Exclusive: Family speaks out about man who died of rat-borne disease in Bronx

Josh Einiger Image
Friday, February 17, 2017
Exclusive: Family speaks out about man who died of rat-borne disease  in Bronx
Josh Einiger has the exclusive interview.

MELROSE, Bronx (WABC) -- The family of the man who died from a rare bacterial disease spread by rats is speaking out about their loss.

He moved to America for a better life, tending to live poultry at a halal market on the Grand Concourse.

But suddenly, late last year, Mohamed Kibbeh's family says he became violently and inexplicably sick.

"He start coughing and the coughing after that, blood come out his mouth," his family member said. "The guy who lived with him, he said let's go to hospital. He say, 'no, I'm okay. It's only this coughing.' He called the ambulance, the ambulance pick up."

He was young. He was strong. But he didn't make it.

And in an Eyewitness News exclusive, family members said they still didn't really understand what happened to Mohamed.
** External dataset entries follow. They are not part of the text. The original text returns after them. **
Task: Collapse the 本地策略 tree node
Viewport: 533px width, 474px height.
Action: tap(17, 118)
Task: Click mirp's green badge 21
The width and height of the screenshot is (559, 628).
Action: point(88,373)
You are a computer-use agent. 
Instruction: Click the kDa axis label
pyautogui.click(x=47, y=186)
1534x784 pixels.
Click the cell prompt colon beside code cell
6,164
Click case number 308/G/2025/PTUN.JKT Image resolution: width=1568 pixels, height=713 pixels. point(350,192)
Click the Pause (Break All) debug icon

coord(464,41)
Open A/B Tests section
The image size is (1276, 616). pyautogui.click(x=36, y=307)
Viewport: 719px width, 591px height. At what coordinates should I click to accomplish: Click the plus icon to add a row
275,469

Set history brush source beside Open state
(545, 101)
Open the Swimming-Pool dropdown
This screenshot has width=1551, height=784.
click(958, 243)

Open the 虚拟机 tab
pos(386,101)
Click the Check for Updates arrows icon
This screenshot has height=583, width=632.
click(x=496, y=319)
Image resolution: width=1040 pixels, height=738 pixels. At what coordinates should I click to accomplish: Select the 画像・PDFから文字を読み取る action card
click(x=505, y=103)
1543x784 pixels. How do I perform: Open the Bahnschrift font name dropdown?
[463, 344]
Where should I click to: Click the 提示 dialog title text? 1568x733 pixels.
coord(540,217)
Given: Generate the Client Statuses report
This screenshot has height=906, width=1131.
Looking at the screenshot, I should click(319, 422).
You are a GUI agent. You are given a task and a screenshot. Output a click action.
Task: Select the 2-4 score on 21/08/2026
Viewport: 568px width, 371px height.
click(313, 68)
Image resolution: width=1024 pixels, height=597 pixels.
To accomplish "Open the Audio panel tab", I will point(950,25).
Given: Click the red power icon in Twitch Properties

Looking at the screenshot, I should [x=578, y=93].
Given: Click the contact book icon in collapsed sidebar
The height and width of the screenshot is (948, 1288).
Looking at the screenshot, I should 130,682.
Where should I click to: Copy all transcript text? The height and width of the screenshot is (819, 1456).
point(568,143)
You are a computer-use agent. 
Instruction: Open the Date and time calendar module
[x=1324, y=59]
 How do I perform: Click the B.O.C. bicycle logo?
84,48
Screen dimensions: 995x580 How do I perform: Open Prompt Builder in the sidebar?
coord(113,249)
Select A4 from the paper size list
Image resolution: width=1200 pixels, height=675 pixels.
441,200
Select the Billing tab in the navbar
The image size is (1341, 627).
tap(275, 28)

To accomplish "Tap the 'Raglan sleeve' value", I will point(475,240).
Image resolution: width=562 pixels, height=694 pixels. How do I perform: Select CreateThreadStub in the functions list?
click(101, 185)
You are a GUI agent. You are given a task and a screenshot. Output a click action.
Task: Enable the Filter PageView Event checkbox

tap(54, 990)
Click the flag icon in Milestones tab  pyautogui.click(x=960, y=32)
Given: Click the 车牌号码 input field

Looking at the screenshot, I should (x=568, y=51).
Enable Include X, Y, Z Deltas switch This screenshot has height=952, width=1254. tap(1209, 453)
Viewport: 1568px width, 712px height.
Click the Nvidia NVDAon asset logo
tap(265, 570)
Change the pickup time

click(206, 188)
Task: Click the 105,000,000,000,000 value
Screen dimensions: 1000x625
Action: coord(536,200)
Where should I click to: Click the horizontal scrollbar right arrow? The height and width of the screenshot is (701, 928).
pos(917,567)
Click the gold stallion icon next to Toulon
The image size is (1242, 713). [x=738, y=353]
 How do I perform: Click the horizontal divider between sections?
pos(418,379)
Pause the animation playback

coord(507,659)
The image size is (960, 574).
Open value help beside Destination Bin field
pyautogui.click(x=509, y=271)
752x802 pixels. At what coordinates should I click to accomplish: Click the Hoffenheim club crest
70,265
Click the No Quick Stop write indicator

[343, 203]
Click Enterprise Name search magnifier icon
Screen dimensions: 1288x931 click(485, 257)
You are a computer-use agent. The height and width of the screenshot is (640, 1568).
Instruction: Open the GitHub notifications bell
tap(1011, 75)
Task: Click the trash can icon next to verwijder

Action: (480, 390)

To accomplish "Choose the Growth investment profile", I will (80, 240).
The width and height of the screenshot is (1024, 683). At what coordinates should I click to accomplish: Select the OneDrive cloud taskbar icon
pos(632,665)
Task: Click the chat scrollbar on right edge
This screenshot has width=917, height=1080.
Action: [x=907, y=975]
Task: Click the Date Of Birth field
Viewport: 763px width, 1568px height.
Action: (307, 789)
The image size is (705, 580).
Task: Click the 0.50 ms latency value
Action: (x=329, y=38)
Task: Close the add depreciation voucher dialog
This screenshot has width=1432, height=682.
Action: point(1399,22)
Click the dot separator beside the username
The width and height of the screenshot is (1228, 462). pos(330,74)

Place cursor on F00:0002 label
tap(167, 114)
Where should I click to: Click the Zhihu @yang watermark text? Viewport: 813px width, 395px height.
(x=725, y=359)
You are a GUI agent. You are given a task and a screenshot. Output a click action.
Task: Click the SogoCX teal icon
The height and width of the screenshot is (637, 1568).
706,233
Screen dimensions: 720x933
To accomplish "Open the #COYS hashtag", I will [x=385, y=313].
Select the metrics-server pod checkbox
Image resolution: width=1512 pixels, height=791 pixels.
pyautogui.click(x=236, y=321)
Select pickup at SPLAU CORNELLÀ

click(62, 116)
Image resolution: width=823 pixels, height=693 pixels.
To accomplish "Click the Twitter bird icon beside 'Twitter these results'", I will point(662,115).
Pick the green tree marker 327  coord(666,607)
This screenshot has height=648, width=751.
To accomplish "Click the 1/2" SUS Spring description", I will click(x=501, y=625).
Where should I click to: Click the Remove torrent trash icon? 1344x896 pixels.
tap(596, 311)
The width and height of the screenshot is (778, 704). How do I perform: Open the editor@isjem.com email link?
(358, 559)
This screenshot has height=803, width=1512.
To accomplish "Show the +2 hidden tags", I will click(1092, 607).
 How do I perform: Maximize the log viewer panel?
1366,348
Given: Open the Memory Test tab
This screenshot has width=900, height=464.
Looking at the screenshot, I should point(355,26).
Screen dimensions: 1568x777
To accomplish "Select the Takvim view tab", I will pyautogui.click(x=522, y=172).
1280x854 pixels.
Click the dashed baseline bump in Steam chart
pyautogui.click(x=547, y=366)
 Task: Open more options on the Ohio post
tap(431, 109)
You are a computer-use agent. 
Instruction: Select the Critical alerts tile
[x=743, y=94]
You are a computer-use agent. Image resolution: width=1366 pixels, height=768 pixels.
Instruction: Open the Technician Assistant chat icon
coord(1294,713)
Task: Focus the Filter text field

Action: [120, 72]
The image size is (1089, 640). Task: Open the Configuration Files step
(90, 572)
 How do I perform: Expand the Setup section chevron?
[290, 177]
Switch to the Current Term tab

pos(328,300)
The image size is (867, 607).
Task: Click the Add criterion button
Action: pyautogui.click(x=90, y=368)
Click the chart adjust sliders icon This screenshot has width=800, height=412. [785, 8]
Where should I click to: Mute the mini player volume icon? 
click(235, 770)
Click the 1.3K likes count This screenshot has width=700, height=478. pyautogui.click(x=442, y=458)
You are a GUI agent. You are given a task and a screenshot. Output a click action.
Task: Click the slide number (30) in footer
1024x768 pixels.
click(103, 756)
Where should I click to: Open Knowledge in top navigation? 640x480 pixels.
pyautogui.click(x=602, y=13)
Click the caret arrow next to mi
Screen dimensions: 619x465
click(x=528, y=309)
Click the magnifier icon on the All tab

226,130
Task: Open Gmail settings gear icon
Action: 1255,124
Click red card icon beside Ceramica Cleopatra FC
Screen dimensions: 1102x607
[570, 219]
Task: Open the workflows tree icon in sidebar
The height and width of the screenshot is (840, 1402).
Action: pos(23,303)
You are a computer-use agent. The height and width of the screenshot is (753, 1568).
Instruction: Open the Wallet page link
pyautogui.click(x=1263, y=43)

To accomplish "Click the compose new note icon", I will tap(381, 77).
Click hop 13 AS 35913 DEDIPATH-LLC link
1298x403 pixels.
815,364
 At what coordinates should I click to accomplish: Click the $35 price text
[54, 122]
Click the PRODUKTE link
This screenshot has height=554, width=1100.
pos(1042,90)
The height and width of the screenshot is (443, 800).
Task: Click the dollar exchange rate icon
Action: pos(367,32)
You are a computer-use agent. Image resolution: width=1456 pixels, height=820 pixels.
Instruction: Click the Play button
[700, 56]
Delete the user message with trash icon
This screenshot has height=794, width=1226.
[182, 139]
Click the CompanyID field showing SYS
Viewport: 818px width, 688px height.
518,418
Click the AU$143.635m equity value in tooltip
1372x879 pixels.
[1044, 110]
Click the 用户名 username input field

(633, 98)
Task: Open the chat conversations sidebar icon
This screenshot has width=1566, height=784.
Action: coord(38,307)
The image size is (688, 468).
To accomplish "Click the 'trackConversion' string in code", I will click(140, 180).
"We don't know. The doctors never say that. He pass away, what are we going to do? Nothing we can say, nothing we can do," Mohamed's family member said.

Sources say Kibbeh was one of three victims of the rare, rat borne illness called leptospirosis, which he and another man contracted while working at the poultry market.

The other victim lives in an apartment building just up the block, where Tuesday night, city officials vacated two dozen other people living in illegal apartments in the rat infested basement

It's where Wednesday night; residents let city leaders have an earful. They are frustrated, they say, by years of neglect by one New York's most notorious landlords.

Ved Parkash's 11 buildings have racked up violations by the thousands.

"Parkash knows the system," said Letitia James, NYC Public Advocate. "And so when he saw the violations when HPD was about to step in, what he did is he reduced the violations to a point where HPD obviously backed up."

"You've got violation, after violation, after violation," Eyewitness News Reporter Josh Einiger said.

"I'm correcting it, I'm correcting it," Parkash said.

"Are you a slumlord?" Einiger asked.

"You can call me a good landlord, you can call me a slum landlord, it's up to you what you want to call me," Parkash said.